De tous les coups du golf, le bunker de green est sans doute celui qui crée le plus d'appréhension. J'entends souvent : « Je suis capable de tout, sauf de sortir du sable. » Pourtant, c'est l'un des gestes les plus simples à fiabiliser — à condition de comprendre ce qui s'y passe vraiment. Voici comment j'aborde le bunker avec mes élèves, directement sur le parcours.
Comprendre : on ne frappe pas la balle
La grande erreur du débutant, c'est de vouloir taper la balle comme sur le fairway. Dans un bunker de green, c'est l'inverse : vous ne touchez jamais la balle. Le club frappe le sable, et c'est le sable projeté qui soulève la balle et la fait sortir. Imaginez que vous vouliez faire décoller un billet de banque posé sous la balle : vous frappez le sable deux à trois centimètres avant la balle, le club glisse dessous, et la balle part portée par cette gerbe de sable.
C'est pour ça qu'on appelle ce coup « l'explosion ». Une fois ce principe intégré, la peur tombe : il n'y a plus de contact précis à réussir, juste une zone de sable à frapper. C'est beaucoup plus tolérant qu'un coup classique.

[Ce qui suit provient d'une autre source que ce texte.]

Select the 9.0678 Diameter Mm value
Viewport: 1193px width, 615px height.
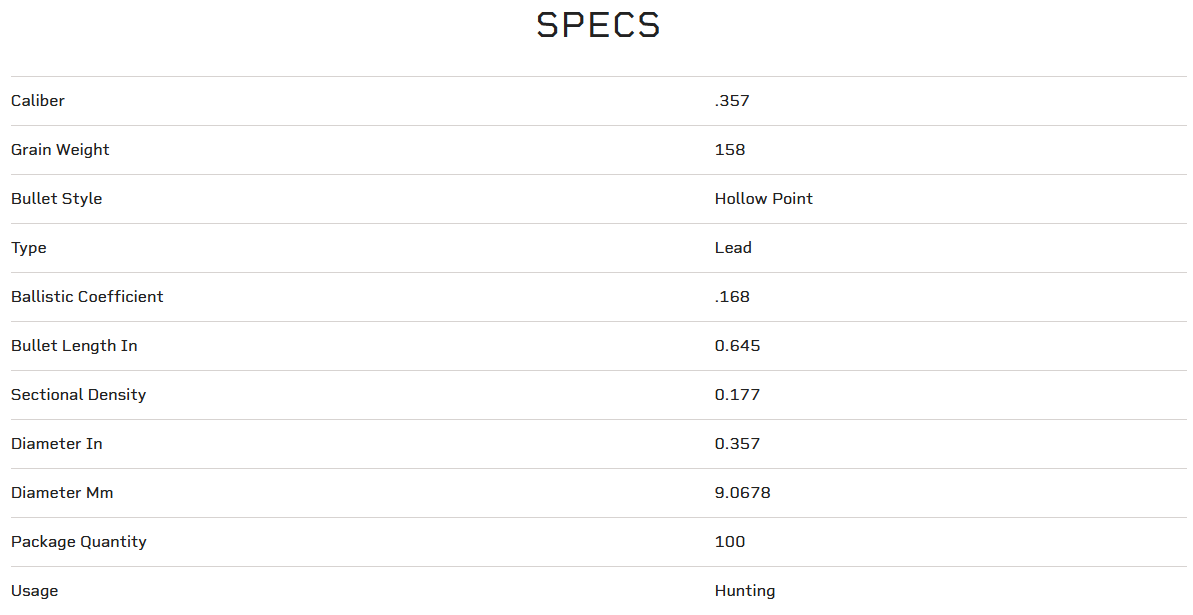coord(742,493)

Maîtriser : les quatre réglages essentiels
Le geste lui-même est presque normal. Ce qui change, ce sont quelques réglages de départ que je fais répéter jusqu'à ce qu'ils deviennent automatiques :
- Ouvrir la face du wedge avant de prendre le grip. La face ouverte fait travailler la semelle (le « rebond »), qui empêche le club de s'enfoncer trop profond dans le sable.
- Ancrer les pieds en les vissant légèrement dans le sable. Cela vous stabilise et abaisse votre point bas — exactement ce qu'on recherche.
- Ouvrir le stance, pieds et hanches légèrement vers la gauche de la cible, en gardant la face dirigée vers le drapeau.
- Viser le sable, pas la balle. Fixez un point quelques centimètres avant la balle et frappez ce point avec engagement.
Le coup de bunker se rate presque toujours par manque de vitesse, jamais par excès. Accélérez franchement et accompagnez jusqu'au bout : c'est la peur qui ralentit le geste, pas la technique.
Transformer : l'amplitude et le rythme
Comme le sable amortit le club, vous devez fournir bien plus d'énergie que pour une approche de distance équivalente. Un bunker de dix mètres demande l'amplitude d'une approche de trente mètres. La plupart des sorties manquées ne sont pas des problèmes de technique mais des gestes décélérés, freinés au dernier moment par la crainte d'envoyer la balle trop loin.
Le secret, c'est donc d'accepter de frapper fort tout en gardant un rythme régulier. Le club entre dans le sable, le traverse, et finit sa course haut, vers la cible. Si vous gardez les bras qui ralentissent, le club s'enfonce et la balle reste dans le bunker. Si vous accélérez et finissez votre geste, elle sort à tous les coups.
Pourquoi je l'apprends sur le parcours
On ne peut pas vraiment travailler le bunker sur un tapis de practice. Le sable a une texture, une fermeté, une humidité qui varient d'un jour à l'autre et d'un trou à l'autre. C'est précisément le genre de coup qui ne s'apprend bien que dans la vraie situation, avec un vrai lie, une vraie distance, un vrai drapeau à viser. En quelques sorties accompagnées, mes élèves passent de la panique à une vraie sérénité — et souvent, le bunker devient même un coup qu'ils aiment jouer.
En résumé
Frappez le sable et non la balle, ouvrez la face de votre wedge, ancrez vos appuis, et surtout accélérez sans jamais retenir votre geste. Le bunker n'est pas un piège réservé aux experts : c'est l'un des premiers coups que l'on peut fiabiliser, à condition de l'apprendre là où il se joue, sur le parcours.